Coronavirus

Politico Correspondent: Warren Unfairly Attacked Mnuchin to Score Political Points

Politico chief economic correspondent Ben White said Sen. Elizabeth Warren (D., Mass.) unfairly attacked Treasury secretary Steven Mnuchin by misrepresenting the government's handling of corporate coronavirus loans.

"Senator Warren here is trying to score points, populist points saying we're giving away money to corporations who fire their employees," White said Tuesday on MSNBC. "As the treasury secretary said, that's not particularly fair because that's not what's happening."

During Mnuchin's Tuesday testimony before the Senate Banking Committee about coronavirus relief efforts, Warren asked if Mnuchin would require companies that received federal funding from the coronavirus stimulus packages to keep workers on payroll. Mnuchin did not address whether companies would be required to maintain payrolls, but he said keeping people employed is a priority.

Warren criticized Mnuchin for prioritizing aid to Wall Street and "leaving the American people behind."

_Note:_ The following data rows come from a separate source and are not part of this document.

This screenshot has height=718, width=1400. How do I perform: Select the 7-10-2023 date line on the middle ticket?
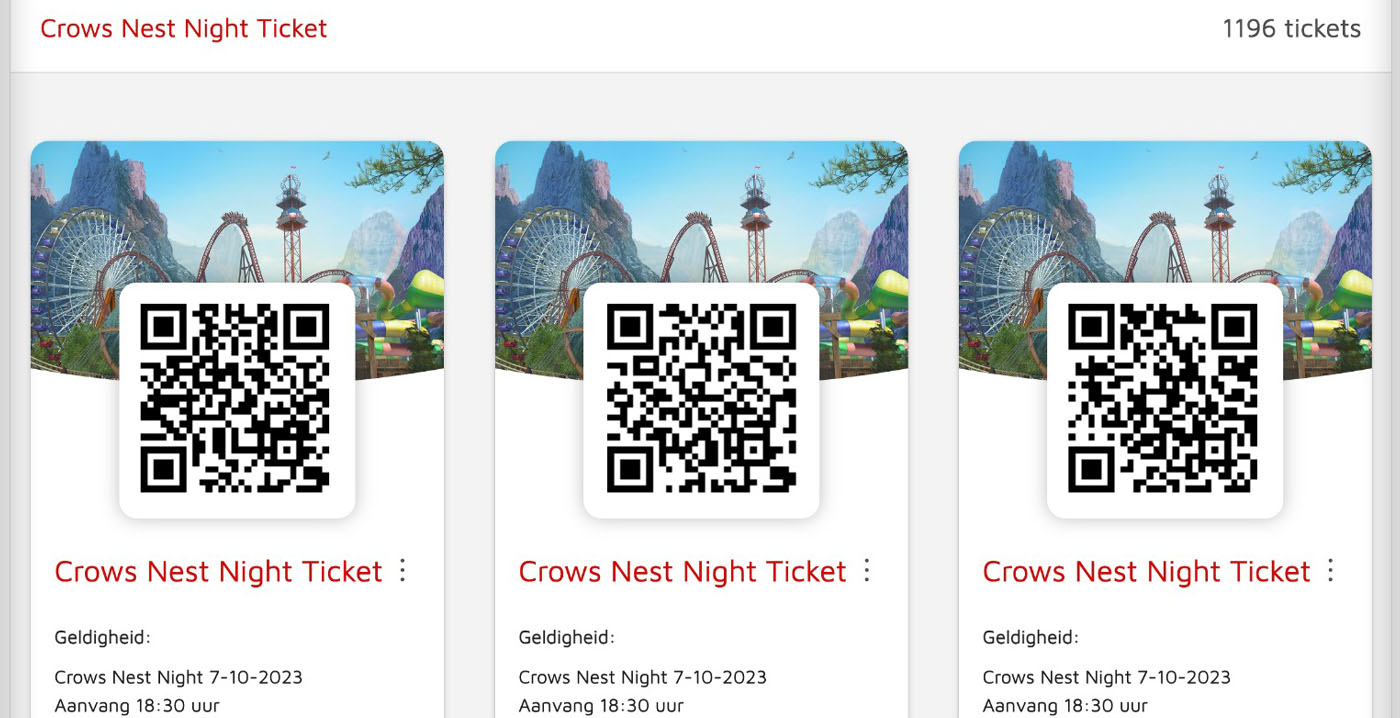tap(642, 677)
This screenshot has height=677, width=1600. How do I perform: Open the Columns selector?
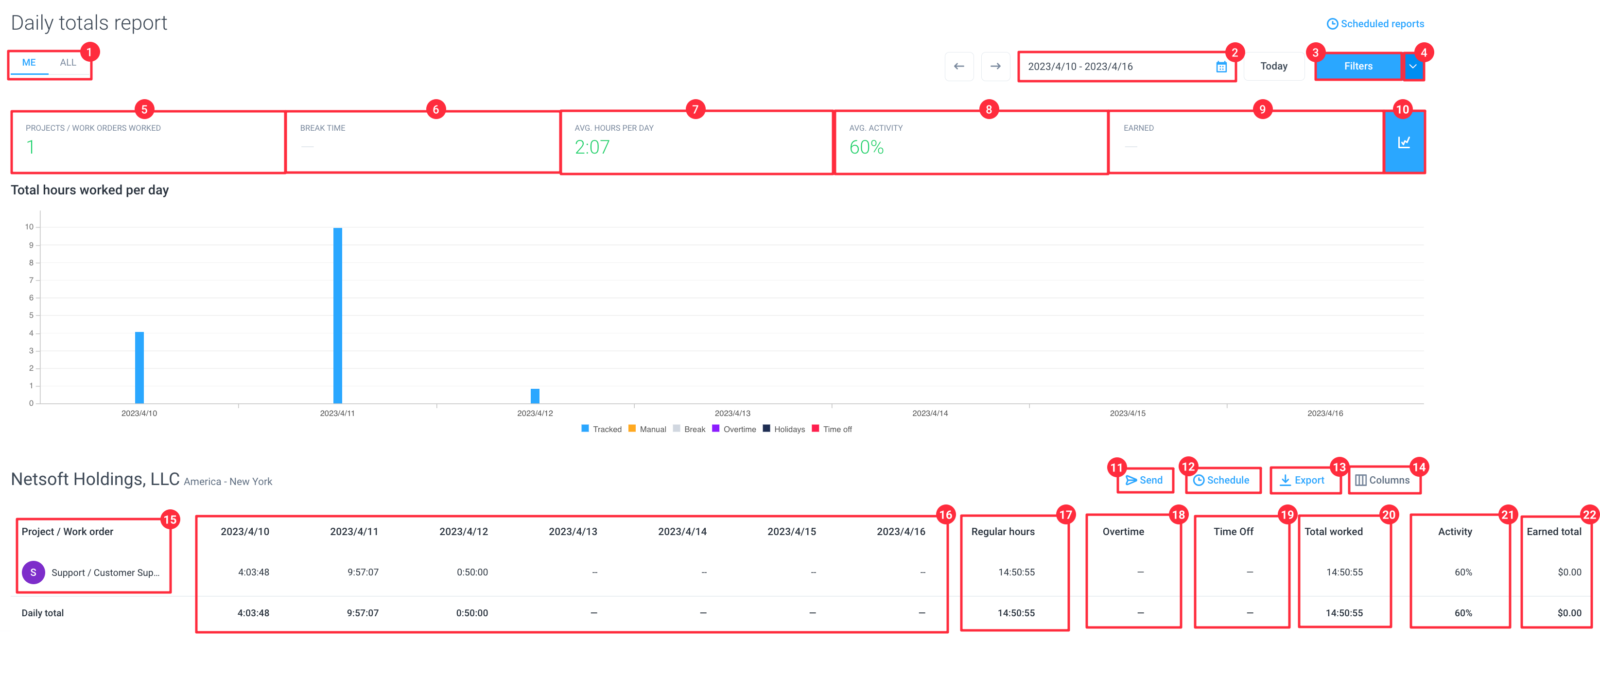click(x=1383, y=480)
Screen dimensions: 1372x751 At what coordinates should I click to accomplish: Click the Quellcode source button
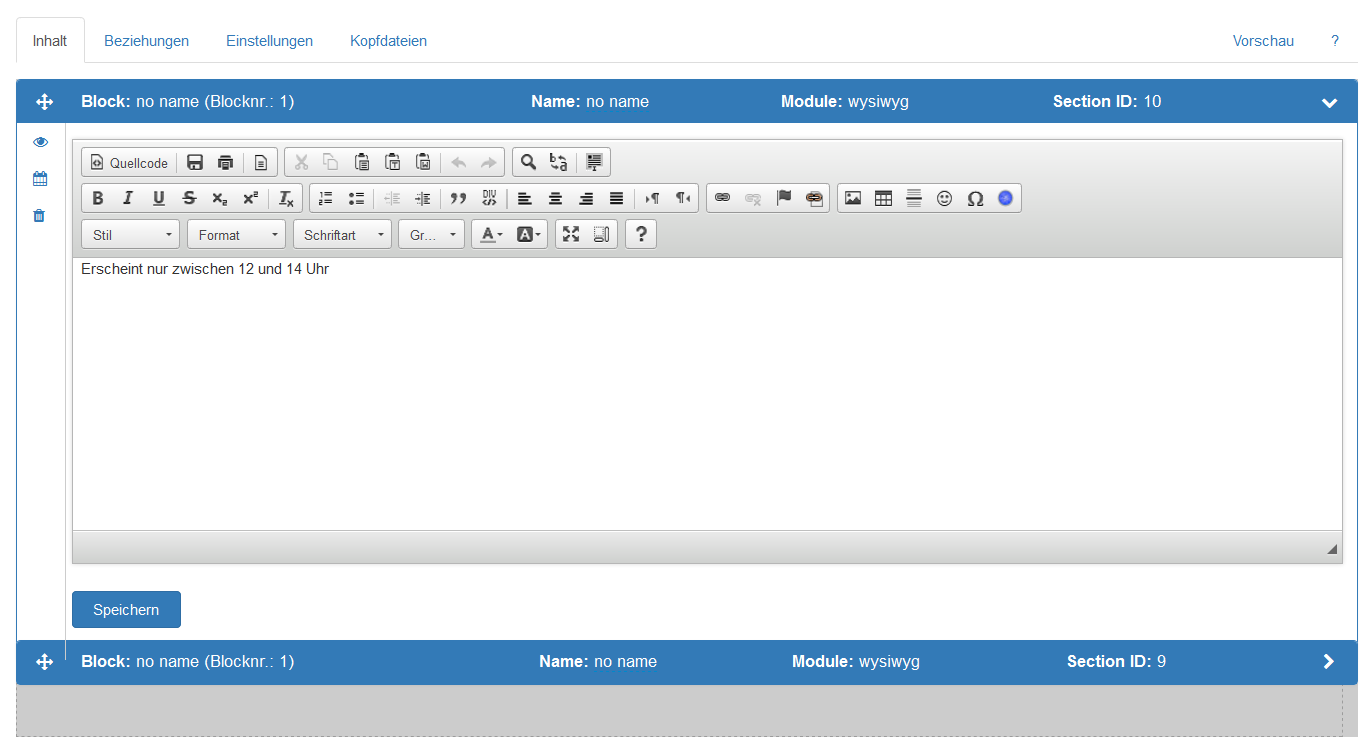[x=129, y=162]
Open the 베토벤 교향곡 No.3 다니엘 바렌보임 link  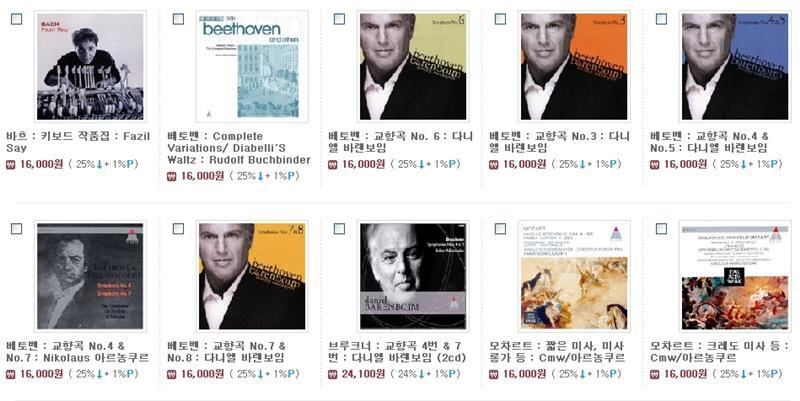click(x=559, y=142)
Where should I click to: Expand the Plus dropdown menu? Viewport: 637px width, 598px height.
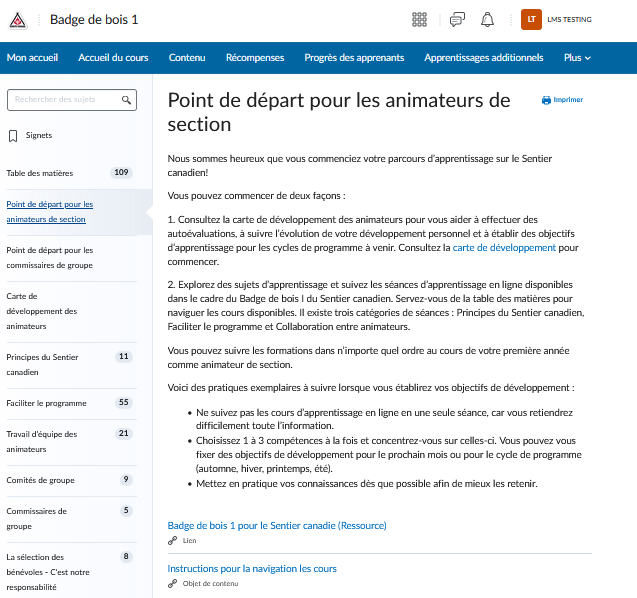[x=577, y=58]
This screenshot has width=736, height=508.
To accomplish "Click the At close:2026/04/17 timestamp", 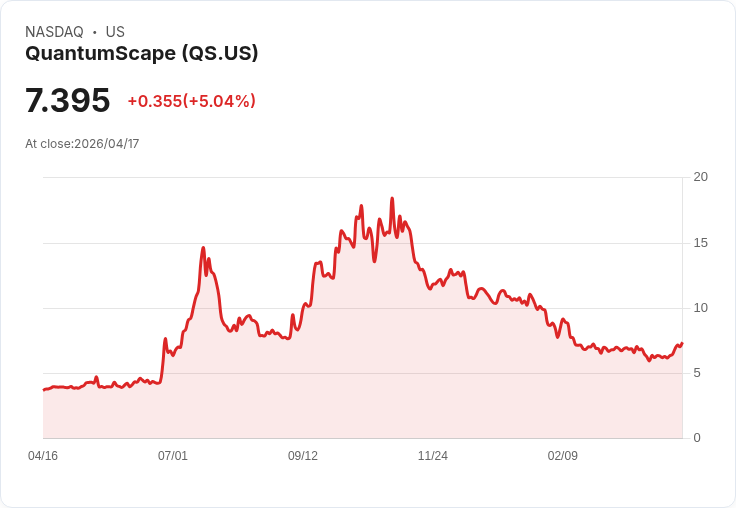I will pos(82,144).
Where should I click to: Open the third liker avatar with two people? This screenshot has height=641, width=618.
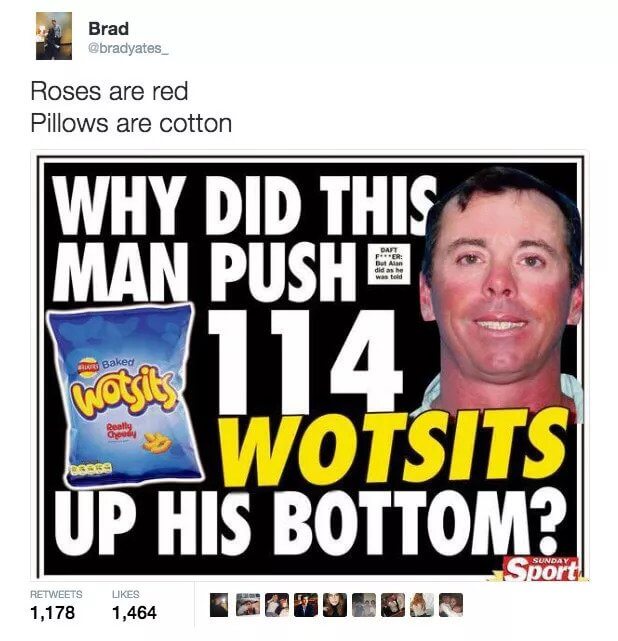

White said there is a debate over how businesses can use federal funding, adding that Warren's criticism unfairly neglected to take into account businesses that need financial flexibility.

"Businesses have a lot of things they have to pay for, rent, mortgage, all of the other stuff that is on their balance sheet," White said. "So a lot of businesses want that flexibility."

"It is actually probably a good idea to give it to them while at the same time trying to make sure that the focus is on keeping people employed," White added. "Senator Warren was trying to score some political points there. Maybe she did, but I don't think she was entirely fair."

The Treasury Department has scrambled to respond to the economic fallout from the coronavirus crisis. A report released Monday found the department has spent little of the $500 billion in small business and local government funding apportioned to it by the CARES Act.

Warren's attack comes in the wake of a failed presidential run in which the senator reversed her position on accepting super PAC money as her campaign neared its end.